Sleep and mental health influence each other in both directions. People with anxiety or depression often struggle with falling asleep, staying asleep, or waking too early. People with insomnia frequently develop low mood and higher anxiety over time.
Sleep plays a vital role in regulating emotions and calming the nervous system. Even a few nights of poor sleep can make you feel more negative, more reactive, and less able to cope with stress. This can create a vicious cycle: heightened anxiety during the day makes it harder to sleep at night, and then the next day feels even harder. Many people describe feeling “tired but wired” – exhausted yet unable to switch off. Stress of any kind can feed this state and lead to more disturbed sleep.
Additionally, research suggests that most people with depression also experience significant sleep disturbance, and that untreated insomnia can increase the risk of future depressive episodes. In other words, poor sleep is not just a symptom. It can help keep mood and anxiety problems going.
Why does it help to treat insomnia directly?
In the past, insomnia was often seen as secondary to anxiety, depression, or medical issues and was expected to improve once the main problem was treated.
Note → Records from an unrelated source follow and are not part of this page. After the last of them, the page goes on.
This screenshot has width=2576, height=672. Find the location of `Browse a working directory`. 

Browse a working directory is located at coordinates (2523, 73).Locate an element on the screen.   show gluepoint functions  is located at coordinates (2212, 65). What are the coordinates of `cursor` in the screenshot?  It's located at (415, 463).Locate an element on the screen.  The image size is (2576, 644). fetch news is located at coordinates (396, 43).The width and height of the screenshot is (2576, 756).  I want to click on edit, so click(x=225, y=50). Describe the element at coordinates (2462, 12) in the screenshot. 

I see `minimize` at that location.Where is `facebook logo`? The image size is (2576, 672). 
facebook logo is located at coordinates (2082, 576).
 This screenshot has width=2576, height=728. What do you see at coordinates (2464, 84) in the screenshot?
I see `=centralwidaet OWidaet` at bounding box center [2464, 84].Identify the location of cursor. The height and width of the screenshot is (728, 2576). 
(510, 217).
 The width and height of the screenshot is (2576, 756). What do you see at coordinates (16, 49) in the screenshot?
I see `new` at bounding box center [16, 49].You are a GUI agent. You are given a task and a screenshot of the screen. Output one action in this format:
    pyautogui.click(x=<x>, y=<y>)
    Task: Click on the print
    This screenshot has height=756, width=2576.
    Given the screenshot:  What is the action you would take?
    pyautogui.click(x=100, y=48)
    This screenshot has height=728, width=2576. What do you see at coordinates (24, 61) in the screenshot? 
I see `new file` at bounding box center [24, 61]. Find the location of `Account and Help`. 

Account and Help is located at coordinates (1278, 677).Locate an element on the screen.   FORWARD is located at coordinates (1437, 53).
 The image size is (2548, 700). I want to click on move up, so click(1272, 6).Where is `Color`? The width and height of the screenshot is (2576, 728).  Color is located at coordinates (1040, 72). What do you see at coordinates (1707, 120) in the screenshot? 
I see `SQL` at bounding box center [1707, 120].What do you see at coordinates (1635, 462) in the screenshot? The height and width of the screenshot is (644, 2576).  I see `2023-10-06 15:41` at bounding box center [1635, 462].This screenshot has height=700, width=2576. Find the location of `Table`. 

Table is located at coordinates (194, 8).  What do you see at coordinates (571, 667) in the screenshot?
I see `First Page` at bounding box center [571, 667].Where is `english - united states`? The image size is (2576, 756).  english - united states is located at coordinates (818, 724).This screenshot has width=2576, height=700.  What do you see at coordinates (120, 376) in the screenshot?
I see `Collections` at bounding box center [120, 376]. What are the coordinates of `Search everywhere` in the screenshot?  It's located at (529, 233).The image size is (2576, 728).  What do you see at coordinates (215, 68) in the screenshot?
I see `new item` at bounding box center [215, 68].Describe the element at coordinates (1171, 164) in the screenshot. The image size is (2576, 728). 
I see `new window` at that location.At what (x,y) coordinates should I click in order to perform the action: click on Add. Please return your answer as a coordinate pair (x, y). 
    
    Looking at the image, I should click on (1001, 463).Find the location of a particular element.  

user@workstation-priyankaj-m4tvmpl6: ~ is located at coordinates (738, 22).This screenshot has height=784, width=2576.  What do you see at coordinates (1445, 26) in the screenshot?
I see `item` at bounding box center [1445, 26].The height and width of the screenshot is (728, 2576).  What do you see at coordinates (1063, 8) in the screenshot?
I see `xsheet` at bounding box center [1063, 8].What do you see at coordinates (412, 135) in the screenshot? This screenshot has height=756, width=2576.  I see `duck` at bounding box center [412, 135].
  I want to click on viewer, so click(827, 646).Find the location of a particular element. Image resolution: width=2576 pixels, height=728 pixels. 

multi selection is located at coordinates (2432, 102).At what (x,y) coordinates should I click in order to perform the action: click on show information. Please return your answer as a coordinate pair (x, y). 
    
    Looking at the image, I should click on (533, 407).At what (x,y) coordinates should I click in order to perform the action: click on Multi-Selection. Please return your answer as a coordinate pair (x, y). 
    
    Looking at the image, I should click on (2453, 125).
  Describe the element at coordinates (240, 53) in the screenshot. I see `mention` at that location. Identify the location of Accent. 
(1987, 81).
Newer research shows that it is important to treat sleep as its own target, even when other stresses or health concerns are present. When insomnia is treated directly, people often see improvement in those related conditions as well.
What does treatment with me look like?
I begin with a careful assessment of your sleep patterns and habits, daytime fatigue, and any anxiety, low mood, health issues, or life stresses that may be affecting your nights. From there, we create a personalized treatment plan using CBT-I and ACT-informed strategies. This often includes gently adjusting your sleep schedule, changing habits and environmental factors that perpetuate insomnia, learning ways to alleviate the struggle with sleep, and building skills to calm the nervous system and respond differently to worry and self-criticism related to sleep. Because insomnia, anxiety, and mood are so interconnected, focusing directly on your sleep in a structured, evidence-based way often improves many areas of emotional life.